Features and changes:

  • TimeSeries merging: Improves performance for merging and combining TimeSeries events up to 10 times (Fixes #51).
  • TimeSeries merging API TimeSeries level API has been simplified, allowing any reducer function (e.g. avg() to be used when combining multiple TimeSeries, but removing some wrapper functions (see breaking changes below). (Fixes #58, #59)
  • Event class hierarchy: The event class structure was finally cleaned up internally, but this comes with a major breaking change: events that were of class Event before (i.e. had a timestamp) are now TimeEvents, while Event is a base class shared by TimeEvent, TimeRangeEvent and IndexedEvent. Further, Events can now be further sub-classed (see Avro change for why). Static event methods are still on Event.
  • Avro support. Along with the ability to subclass an Event comes the ability to define a schema for the subclass. This allows Events, TimeSeries and TimeRanges to serialize themselves to Avro buffers for compact and correct transfers. This feature is still experimental, and isn't currently supported in PyPond. [Removed in 0.8.3]
  • De-duplication - you can now de-duplicate the events in a Collection with Collection.dedup(). Later events win. In a related change you can use collection.atKey() to get back a list of events at that exact time, timerange or index, or a map of key to a list of events at that key with eventListAsMap(). This partially addresses #52.
  • Prettier - Uses prettier for code formatting now, so lots of stylistic changes in this release. Hopefully this will simplify that part of code maintenance going forward.

v0.7.1

October 2016

Patch release to fix several bugs and improve performance:

  • renaming columns now does so with mapKeys, rather than breaking the whole thing apart
  • fixes merging of TimeSeries so that if the result isn't chronological then it will sort them before trying to make a new TimeSeries
  • fixes atTime() boundary condition (#45)
  • fixed align processors to handle initial events that are already aligned
  • internal calls to setCollection can skip the isChronological test with a flag since they know they are maintaining order.

v0.7

September 2016

This update had three main goals:

  • Better handling of imperfect data.
  • Add quantile and percentile calculations
  • Improve API consistency

In addition, PyPond is now available with feature parity to the pond.js.

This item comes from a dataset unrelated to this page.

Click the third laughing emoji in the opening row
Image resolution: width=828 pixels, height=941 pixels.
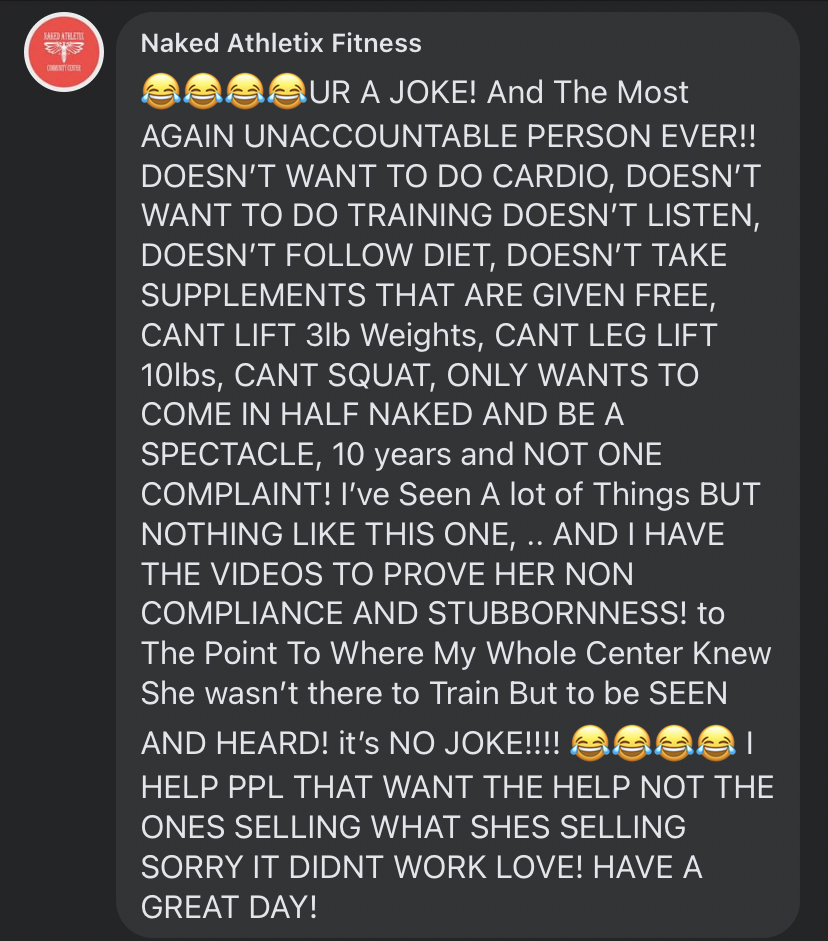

Breaking changes to look out for: Pipeline.aggregate() has changed to allow better composition of emitted events, aggregation functions are now supplied as avg() rather than simple avg. And UnboundedIns are now simply Stream.

General:

  • Consistent use of fieldSpec, fieldPath etc across the API.
  • Aggregation functions now all need to be specified as avg() rather than avg. i.e. they are now a function that returns a function. This is to allow them to take parameters. e.g percentile(95).
    • All aggregation functions now accept a strategy for dealing with missing values. Missing values in pond.js are NaNs, null, or undefined. Strategies added are:
    • keepMissing - pass through all values to the aggregator
    • ignoreMissing - pass though only non-missing values
    • zeroMissing - turn missing values into 0
    • propagateMissing - cause the aggregator to return null if there is a missing value

Collection:

  • Adds quantile() and percentile() aggregation functions

TimeSeries:

  • Adds quantile and percentile aggregation functions
  • Fixed: better handling of UTC times when generating IndexedEvent results
  • More mutation support:
    • Added renameColumns() to deep rename Events within a TimeSeries
    • Added setName() to change the name of a TimeSeries
    • Added setMeta(key, value) to change the meta data in a TimeSeries In each case you will get a new TimeSeries back.
  • Added fill() method to fill in missing values within a TimeSeries, using 0s, padding (last good value) or linear interpolation. In each case you can also specify a limit to the fill
  • Added align() method to interpolate data to specific time boundaries (e.g. every 5 minutes). The interpolation can be with last value or linear interpolation. Like fill, a limit can also be supplied.
  • Added rate() method to return the derivative of the TimeSeries. Optionally you can ignore negative values.

Pipelines:

  • Support forfill(), align() and rate() within a Pipeline.
  • UnboundedIn is now Stream.
  • Changes aggregation to more explicitly define the output fields. This allows you to perform multiple aggregations on the same input field, such as aggregating temperature over a collection window to average_temp and max_temp.

Before:

const p = Pipeline()
  ...
  .aggregate({in: avg, out: avg})
  ...

After:

const p = Pipeline()
  ...
  .aggregate({
      in: {in: keep()},
      in_avg: {in: avg()},
      in_95th: {in: percentile(95)}}
  })
  ...
  • As shown in the above example, you can use the percentile() function. Note that this is a little different from the others in that you need to call the function with the percentile value you want. A second parameter controls the way the function behaves when a percentile does not land on a specific sample. The default is to linearly interpolate.
  • Fixes a bug where Pipeline.taker() would ignore the first event.

Internal

  • Website now built with create-react-app
  • Tests use Jest now and run in the terminal (for create-react-app workflow)
  • General project restructuring

v0.6

This update concentrates on providing a better API for processing a TimeSeries object. It updates the Pipeline code to be able to return the results as an alternative to evoking a callback function. Using this API several methods on the TimeSeries have been reworked to directly return their results as a new TimeSeries. In addition, TimeSeries now has several new methods to do roll-ups aggregations and collections directly.

TimeSeries

Construction:

  • a TimeSeries is now checked for chronological events and the code will throw if there is. This is because there are several methods on the TimeSeries that will produce incorrect results if this is the case and it is far from intuitive why.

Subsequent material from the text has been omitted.